China has a large share of the global market largely because of its use of organs from executed prisoners. China’s unique ability to provide organs – including hearts and lungs – on demand from a pool of thousands of potential “donors” has led to a highly lucrative industry in which foreign patients pay up to US$200,000 for a liver transplant. In 2006, Chinese authorities reported performing 11,000 transplants.

China has been the primary supplier in the region, supplying an estimated 62% of Malaysian transplant recipients.

Condemnation of the use of prisoner organs, in particular the alleged targeting of Falun Gong practitioners, has prompted gradual change in Chinese policy and practice. In March, the Ministry of Health pledged to abolish the prisoner program and promote the development of deceased donation programs .

Nevertheless, as the supply of organs from executed prisoners wanes, demand for organs from living providers increases, and the government has offered variable financial “rewards” to those providing consent for deceased “donation”. One family reportedly received 1600 yuan, roughly A$250, for consenting to the donation of their daughter’s organs.

In 2007, China prohibited the sale of organs to foreign patients. Since then, officials report transplants for foreigners have fallen, and countries such as Malaysia have noted a significant drop in transplants. But patients continue to be spotted returning to countries such as Spain, South Korea and the United States having undergone surgery in China.

Doctors who take care of transplant recipients when they return home can report this activity to organisations such as the Declaration of Istanbul Custodian Group.

One step forward

The Declaration of Istanbul on Organ Trafficking and Transplant Tourism was developed in 2008 in an attempt to curb international trade in organs and travel for commercial organ transplantation, known as “transplant tourism”. It provides ethical guidance for policy makers and doctors working in transplantation medicine.

Members of the Declaration’s Custodian Group and its emissaries gather reports of trafficking and illegal trade in organs and bring them to the attention of the relevant authorities, to prompt reform.

The Rocketeer

Over the past five years, Egypt, Pakistan and India have implemented new laws prohibiting organ trade. Israel and Malaysia have also removed financial supports for patients receiving transplants abroad in an effort to discourage the practice. Cases of organ trafficking have been prosecuted in Kosovo, the United States, South Africa, the United Kingdom, India and China.

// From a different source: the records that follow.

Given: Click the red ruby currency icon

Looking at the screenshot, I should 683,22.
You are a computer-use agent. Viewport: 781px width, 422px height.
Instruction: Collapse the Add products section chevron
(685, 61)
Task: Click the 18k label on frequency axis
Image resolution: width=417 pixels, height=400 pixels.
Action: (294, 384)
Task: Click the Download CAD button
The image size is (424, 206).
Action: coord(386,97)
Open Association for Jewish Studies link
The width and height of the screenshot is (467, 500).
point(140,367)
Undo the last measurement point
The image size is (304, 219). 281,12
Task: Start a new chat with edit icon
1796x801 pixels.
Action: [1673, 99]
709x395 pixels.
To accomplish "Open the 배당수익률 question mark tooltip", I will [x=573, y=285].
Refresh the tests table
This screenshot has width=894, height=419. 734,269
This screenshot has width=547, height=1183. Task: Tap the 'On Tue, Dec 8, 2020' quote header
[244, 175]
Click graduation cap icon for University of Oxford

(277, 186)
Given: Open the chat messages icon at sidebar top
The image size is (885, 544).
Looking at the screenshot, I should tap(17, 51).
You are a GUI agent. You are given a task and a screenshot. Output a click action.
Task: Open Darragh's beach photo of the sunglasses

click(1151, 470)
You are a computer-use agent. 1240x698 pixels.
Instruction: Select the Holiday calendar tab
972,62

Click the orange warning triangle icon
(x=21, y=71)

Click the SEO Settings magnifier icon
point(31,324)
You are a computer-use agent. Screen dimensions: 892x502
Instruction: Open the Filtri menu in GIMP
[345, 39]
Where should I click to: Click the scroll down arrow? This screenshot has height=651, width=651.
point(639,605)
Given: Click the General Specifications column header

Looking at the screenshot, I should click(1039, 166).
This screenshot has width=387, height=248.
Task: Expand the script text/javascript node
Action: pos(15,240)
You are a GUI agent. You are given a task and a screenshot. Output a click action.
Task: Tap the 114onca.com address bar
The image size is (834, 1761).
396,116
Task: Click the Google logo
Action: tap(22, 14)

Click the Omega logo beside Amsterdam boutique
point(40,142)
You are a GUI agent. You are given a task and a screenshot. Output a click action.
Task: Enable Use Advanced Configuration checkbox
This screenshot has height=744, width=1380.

But despite this progress, new markets have emerged to replace those temporarily shut down. Brokers relocate and organ vendors travel to new countries; wealthy foreign patients take advantage of residency laws to gain access to transplantation programs. And trade continues largely as usual in places such as Egypt and Pakistan, where law enforcement authorities have higher priorities.

Responsible solutions

The WHO estimates only 10% of global needs for organ transplantation are currently met. Some commentators suggest that the only way to meet needs and to eliminate the black market is to establish legal markets, at least for kidneys.

Others argue that legalisation will simply relocate the problems of existing markets and expand the trade.

The WHO and supporters of the Declaration of Istanbul believe the best solution involves:

developing better systems of deceased organ donation;

  • encouraging altruistic living kidney donation;
  • preventing needs for transplantation by treating diseases that lead to organ failure such as diabetes and hepatitis;
  • implementing laws that prohibit organ trading and trafficking.

To achieve these goals, countries must take responsibility for meeting their own transplant needs by pursuing self-sufficiency.

Australia has made valuable progress in recent years with the creation of the Organ and Tissue Authority and the work of the Donate Life Network, and the introduction this week of legislation criminalising organ trafficking.

In addition to focusing on the health of our own citizens and discouraging Australian involvement in the global market, we can curb the market by helping to address the extreme poverty in the countries where organ selling is endemic.